As noted earlier, perirectal abscess and rectal fissure may develop in AML patients especially with the M4 or M5 FAB types. A small mucosal tear exquisitely painful on defecation or examination associated with fever may be the only indication of this potentially serious problem in a granulocytopenic patient, since infiltration and inflammation are often minimal [69]. Such lesions are usually the result of infection with gram-negative organisms, and bacteremia is frequent if proper treatment is delayed.

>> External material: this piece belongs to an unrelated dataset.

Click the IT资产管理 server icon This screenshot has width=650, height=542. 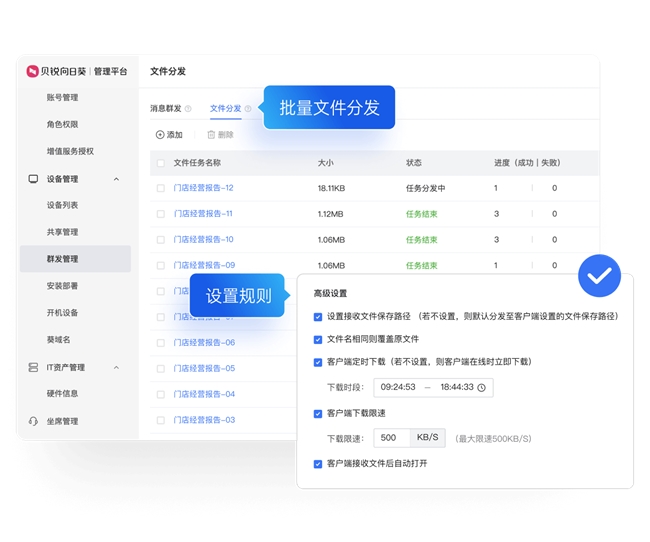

Necrotizing enterocolitis , or typhlitis , previously thought to occur primarily in children with acute leukemia, is described with increasing frequency in adults with AML who have been treated intensively [70]. Common symptoms include abdominal pain and distention with or without lower gastrointestinal bleeding. Abdominal radiographs may show only a nonspecific bowel gas pattern or lesions as serious as pneumatosis intestinalis, usually in the right colon. The lesions consist of mucosal ulcerations with inflammatory or leukemic infiltrates and usually involve the cecum but may also involve the ileum or the ascending colon. Bacteremia or fungemia frequently accompanies these lesions. Medical management may suffice [71], but surgery, which is usually successful when appropriate supportive care is available, may be required in some cases [72].

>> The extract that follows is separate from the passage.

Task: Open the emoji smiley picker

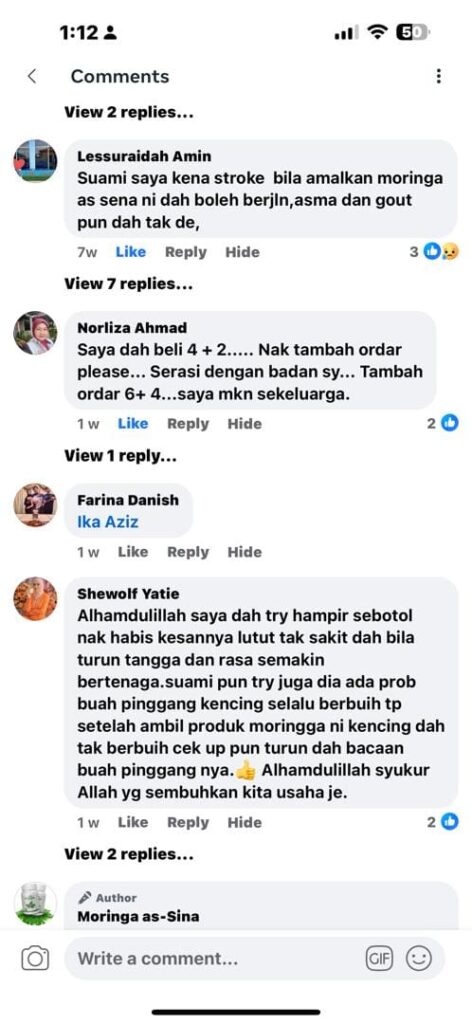Action: coord(418,958)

Renal dysfunction secondary to leukemic infiltration of the kidney or urate nephropathy is uncommon in adults with AML. Leukemic infiltration of the prostate [73] may obstruct the flow of urine and may rarely require irradiation. In most instances, however, induction chemotherapy will completely resolve the problem. Rarely, prostatic infiltration may be the first and only evidence of AML. Under no circumstances should a urinary catheter remain in place in a granulocytopenic AML patient.
Testicular relapse is common in ALL, especially in children, and has also been reported in adults with AML [74]. Postrelapse survival is frequently compromised in such patients.

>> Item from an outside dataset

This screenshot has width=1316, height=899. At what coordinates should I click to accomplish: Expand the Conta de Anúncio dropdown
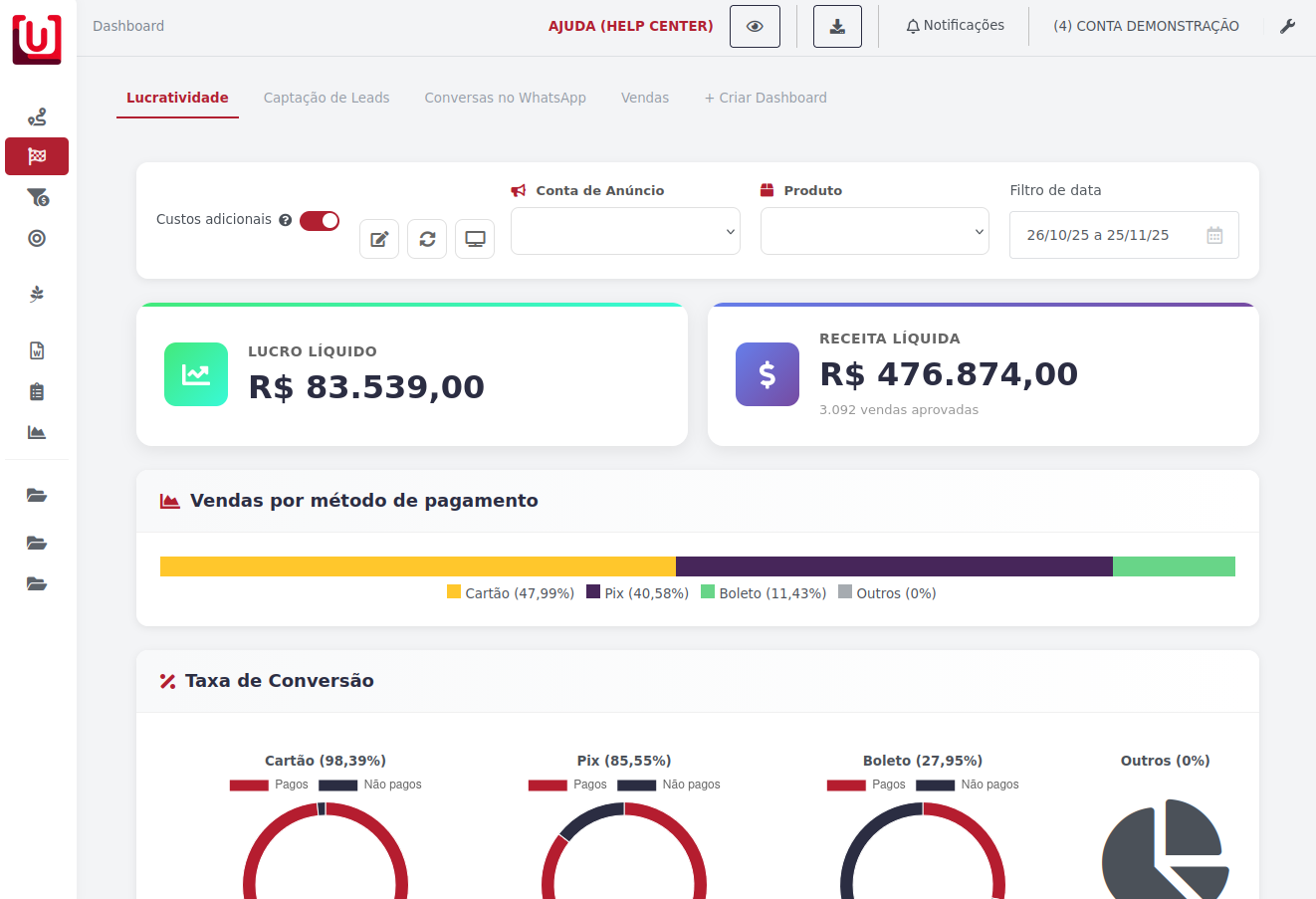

Potassium wasting and other evidence of renal tubular dysfunction may occur in patients with the M4 and M5 subtypes who excrete lysozyme (muramidase), which is toxic to the proximal renal tubular epithelium [10]. The problem resolves with reduction of the tumor cell mass with chemotherapy. Lactic acidosis is a rare but difficult problem in AML [75]. Patients usually have large, vacuolated leukemic cells that may be difficult to accurately classify histologically. The etiology of the acidosis is obscure. Most patients have poorly controlled disease, and many have significant hepatic leukemic infiltration. The acidosis may require phenomenal quantities of alkali for control even after a partial remission of the leukemia is obtained.
Patients with AML may develop hypercalcemia [76], but hypocalcemia is more common. The latter may be a result of increased endogenous phosphorus production secondary to destruction of leukemic cells by either ineffective leukopoiesis, chemotherapy, or both, but septicemia and nephrotoxic antibiotics are frequently contributing factors [77]. On rare occasion, hypocalcemia and hypophosphatemia may result from accelerated bone formation stimulated by leukemic cells [78].
Patients with AML subtypes M4 and M5 often present with hypocholesterolemia , which is thought to be due to increased low-density lipoprotein catabolism by mature monocytic phagocytes. Cholesterol levels return to normal with remission, and fall again with relapse of the leukemia [79].
Rarely, an AML patient presents with a markedly elevated peripheral blood blast cell count (>200,000 blasts/μL). This is a medical emergency since such a patient has approximately a 25% chance of a fatal intracerebral hemorrhage within a day or two [80,81,82]. This potential catastrophe is the result of intracerebral leukostasis secondary to increased blood viscosity. The hyperviscous blood causes sludging of blast cells at the low-pressure venous end of the capillary bed, which leads to plugging and eventual rupture of the vessel. The bleeding that then occurs would go unnoticed in most organs, but not in the brain. Those patients who undergo induction therapy with hyperleukocytosis are at risk for tumor lysis syndrome, which can be fatal even if recognized early [83]. Therefore, prophylactic emergency treatment directed at rapidly lowering the blood blast count and destroying established intracerebral foci of leukemic cells must be initiated at once (see discussion to come). A more common manifestation of CNS leukemia is meningeal infiltration with leukemia cells, which may arise from petechial hemorrhage in the meninges. Less than 2% of AML patients will have CNS leukemia at diagnosis. They are usually <45 years old, have a high WBC count of at least 50,000/μL, and have M4 or M5 FAB type (1). With proper treatment CNS leukemia at presentation does not impair prognosis. However, an isolated CNS relapse carries a poorer prognosis [1].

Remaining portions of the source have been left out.